С головой гнев захлестнул его уже спустя пару недель – когда первая опера, выстраданная «Леонора»[80], прошла в театре наполовину пустом, а на другую – заполненном пьяными французскими офицерами. Они хлопали пробками игристого и галдели, свистели, периодически орали что-то оркестру и актерам. Главная героиня – храбрая девушка, переодевшаяся мужчиной, чтобы спасти плененного тираном мужа-революционера, – несказанно их забавляла. Они не сопереживали ее мучительной борьбе, зато сочно рассказывали, что и как сделали бы с исполнительницей роли. Сам Людвиг не слышал, но видел – по беснующимся в зале фигурам в мундирах, по дергающимся глазам и губам музыкантов, по юному личику Паулины Анны[81], вопреки унижениям героически боровшейся со сложными ариями. Людвиг дирижировал, всех ободрял, но в мыслях был не с оркестром. Он огненным демоном метался по зале с мечом, он рубил головы – каждому из молодчиков, воспитанных на пошлых кружевах французского искусства, на пустой революционной патетике, которая, похоже, не стоила и выеденного яйца перед лицом настоящего героизма. Обезглавить всех, да, а остальное бросить собакам, если в столице осталось довольно собак, – вот чего Людвиг хотел. Но, как влитой, он оставался на месте, не позволял маске гордого спокойствия упасть с лица, и по властным жестам его творилась никому не нужная музыка.

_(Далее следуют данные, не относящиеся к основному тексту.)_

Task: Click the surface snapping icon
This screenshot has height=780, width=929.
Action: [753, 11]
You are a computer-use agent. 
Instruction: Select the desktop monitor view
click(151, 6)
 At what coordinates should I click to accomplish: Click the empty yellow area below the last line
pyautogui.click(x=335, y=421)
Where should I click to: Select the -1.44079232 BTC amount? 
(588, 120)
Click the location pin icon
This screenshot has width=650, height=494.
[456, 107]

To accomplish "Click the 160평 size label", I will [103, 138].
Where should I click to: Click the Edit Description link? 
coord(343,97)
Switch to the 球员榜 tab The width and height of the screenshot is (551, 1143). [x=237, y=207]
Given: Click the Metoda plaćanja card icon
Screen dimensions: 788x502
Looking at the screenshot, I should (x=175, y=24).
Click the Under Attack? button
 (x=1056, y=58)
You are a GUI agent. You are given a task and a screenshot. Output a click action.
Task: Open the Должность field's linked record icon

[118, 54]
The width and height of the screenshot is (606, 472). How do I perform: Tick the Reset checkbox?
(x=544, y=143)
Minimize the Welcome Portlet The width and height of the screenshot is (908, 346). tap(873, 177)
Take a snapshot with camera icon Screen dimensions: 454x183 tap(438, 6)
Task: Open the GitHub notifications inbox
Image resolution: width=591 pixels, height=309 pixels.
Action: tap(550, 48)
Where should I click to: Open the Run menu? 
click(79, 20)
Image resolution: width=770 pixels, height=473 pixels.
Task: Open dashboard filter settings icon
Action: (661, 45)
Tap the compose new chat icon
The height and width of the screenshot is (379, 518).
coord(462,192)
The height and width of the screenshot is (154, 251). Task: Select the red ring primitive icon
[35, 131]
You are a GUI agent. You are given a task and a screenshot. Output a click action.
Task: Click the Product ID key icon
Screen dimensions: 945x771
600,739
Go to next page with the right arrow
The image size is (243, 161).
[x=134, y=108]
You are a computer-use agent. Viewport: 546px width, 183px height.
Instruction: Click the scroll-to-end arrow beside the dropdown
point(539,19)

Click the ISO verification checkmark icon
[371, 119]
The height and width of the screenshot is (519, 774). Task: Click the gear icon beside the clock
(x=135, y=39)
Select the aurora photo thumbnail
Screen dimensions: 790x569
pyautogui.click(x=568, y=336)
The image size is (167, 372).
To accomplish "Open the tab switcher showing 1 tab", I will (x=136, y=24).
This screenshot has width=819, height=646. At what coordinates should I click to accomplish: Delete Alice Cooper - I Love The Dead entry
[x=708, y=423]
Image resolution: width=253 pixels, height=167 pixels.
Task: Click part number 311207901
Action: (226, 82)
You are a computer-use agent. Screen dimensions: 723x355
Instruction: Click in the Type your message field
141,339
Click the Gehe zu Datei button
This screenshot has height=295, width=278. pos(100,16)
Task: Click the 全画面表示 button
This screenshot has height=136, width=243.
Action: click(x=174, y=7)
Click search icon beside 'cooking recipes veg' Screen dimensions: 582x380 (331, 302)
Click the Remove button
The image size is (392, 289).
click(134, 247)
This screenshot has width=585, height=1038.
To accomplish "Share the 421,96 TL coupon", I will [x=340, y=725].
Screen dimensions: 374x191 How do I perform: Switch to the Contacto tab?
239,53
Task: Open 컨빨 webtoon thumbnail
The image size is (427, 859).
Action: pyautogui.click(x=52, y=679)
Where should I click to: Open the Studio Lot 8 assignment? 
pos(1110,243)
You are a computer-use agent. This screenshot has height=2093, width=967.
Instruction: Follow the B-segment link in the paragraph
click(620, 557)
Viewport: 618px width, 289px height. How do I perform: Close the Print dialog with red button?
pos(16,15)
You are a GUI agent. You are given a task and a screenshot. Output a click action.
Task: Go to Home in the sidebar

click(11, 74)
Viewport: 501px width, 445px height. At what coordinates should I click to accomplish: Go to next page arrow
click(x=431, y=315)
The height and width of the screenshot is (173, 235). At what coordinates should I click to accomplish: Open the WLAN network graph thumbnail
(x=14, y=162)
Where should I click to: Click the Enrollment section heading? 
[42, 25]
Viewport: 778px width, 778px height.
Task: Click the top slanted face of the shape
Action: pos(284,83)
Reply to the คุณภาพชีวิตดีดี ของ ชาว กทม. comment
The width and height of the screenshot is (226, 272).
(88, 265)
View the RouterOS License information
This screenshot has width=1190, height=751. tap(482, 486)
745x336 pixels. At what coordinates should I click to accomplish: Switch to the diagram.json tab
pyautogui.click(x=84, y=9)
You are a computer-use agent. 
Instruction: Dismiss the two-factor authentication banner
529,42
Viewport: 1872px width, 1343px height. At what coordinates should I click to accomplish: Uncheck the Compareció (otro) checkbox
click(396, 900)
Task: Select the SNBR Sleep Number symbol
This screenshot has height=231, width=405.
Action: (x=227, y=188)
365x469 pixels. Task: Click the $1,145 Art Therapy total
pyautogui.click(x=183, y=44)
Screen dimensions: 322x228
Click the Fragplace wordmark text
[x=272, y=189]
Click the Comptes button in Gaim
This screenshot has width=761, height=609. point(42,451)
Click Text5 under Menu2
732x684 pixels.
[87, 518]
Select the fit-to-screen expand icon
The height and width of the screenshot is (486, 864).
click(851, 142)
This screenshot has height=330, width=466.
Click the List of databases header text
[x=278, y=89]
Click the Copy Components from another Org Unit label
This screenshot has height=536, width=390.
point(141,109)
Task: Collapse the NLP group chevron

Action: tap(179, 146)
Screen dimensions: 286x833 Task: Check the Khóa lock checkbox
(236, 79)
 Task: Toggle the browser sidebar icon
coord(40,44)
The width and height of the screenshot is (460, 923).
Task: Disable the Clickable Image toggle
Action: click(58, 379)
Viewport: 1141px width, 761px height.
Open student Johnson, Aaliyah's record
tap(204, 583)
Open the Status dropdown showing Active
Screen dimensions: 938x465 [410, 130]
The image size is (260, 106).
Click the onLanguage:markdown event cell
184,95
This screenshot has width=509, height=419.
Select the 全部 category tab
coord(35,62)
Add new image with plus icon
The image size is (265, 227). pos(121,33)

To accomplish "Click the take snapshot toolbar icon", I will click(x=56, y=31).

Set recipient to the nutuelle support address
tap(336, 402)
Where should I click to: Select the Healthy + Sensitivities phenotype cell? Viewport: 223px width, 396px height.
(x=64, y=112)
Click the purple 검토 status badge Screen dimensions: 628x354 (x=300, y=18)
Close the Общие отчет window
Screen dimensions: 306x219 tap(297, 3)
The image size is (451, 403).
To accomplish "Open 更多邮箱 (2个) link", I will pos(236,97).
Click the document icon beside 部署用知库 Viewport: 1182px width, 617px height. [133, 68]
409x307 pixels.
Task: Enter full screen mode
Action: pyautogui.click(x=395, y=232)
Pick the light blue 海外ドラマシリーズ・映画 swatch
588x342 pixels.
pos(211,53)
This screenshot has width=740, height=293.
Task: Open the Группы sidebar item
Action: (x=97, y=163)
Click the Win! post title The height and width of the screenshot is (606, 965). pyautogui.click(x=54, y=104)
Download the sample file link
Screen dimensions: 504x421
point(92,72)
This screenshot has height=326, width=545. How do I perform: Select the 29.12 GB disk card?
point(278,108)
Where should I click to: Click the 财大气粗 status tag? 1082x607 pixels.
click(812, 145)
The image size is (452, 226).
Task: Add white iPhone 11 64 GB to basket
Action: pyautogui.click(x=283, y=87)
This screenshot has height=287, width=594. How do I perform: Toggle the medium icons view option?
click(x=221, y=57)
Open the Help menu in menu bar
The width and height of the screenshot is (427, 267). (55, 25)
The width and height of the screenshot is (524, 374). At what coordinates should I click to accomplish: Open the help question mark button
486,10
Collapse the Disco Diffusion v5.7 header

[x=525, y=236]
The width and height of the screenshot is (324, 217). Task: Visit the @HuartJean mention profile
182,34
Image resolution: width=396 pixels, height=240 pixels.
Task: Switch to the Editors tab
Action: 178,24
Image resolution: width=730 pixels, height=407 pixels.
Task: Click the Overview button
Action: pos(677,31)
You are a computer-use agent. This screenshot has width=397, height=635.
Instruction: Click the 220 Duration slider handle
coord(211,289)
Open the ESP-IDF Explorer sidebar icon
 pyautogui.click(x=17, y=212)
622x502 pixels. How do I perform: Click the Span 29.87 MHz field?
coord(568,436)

Никому? Конечно, не совсем. Рядом была Безымянная – та, кого он и видел в Леоноре. Она ходила меж оркестрантов и касалась их плеч и волос; она была дуновением ветра на пылающем от стыда лице Паулины Анны; она была голосом разума Людвига: «Успокойся, тише…» Он готов был пасть ей в ноги за все это; после финала он обнял ее и горячо поцеловал в щеку, а она не воспротивилась, – но даже с ней он в тот вечер ощущал себя как никогда одиноким, разрушенным. Он так ждал премьеры, столько вкладывал сил, но ни Брунсвиков, ни Бройнингов, ни Эрдеди, ни Разумовских – да никого не было из разделявших ранее Людвиговы триумфы. Был Карл, как раз закончивший обучение, и Сальери, но когда той же ночью оба выказали восторг музыкой и пением, Людвиг чуть не заплакал. Ему было стыдно. Мучительно стыдно за то, что двое важнейших для него людей слушали венец его творения в толпе грязных шакалов.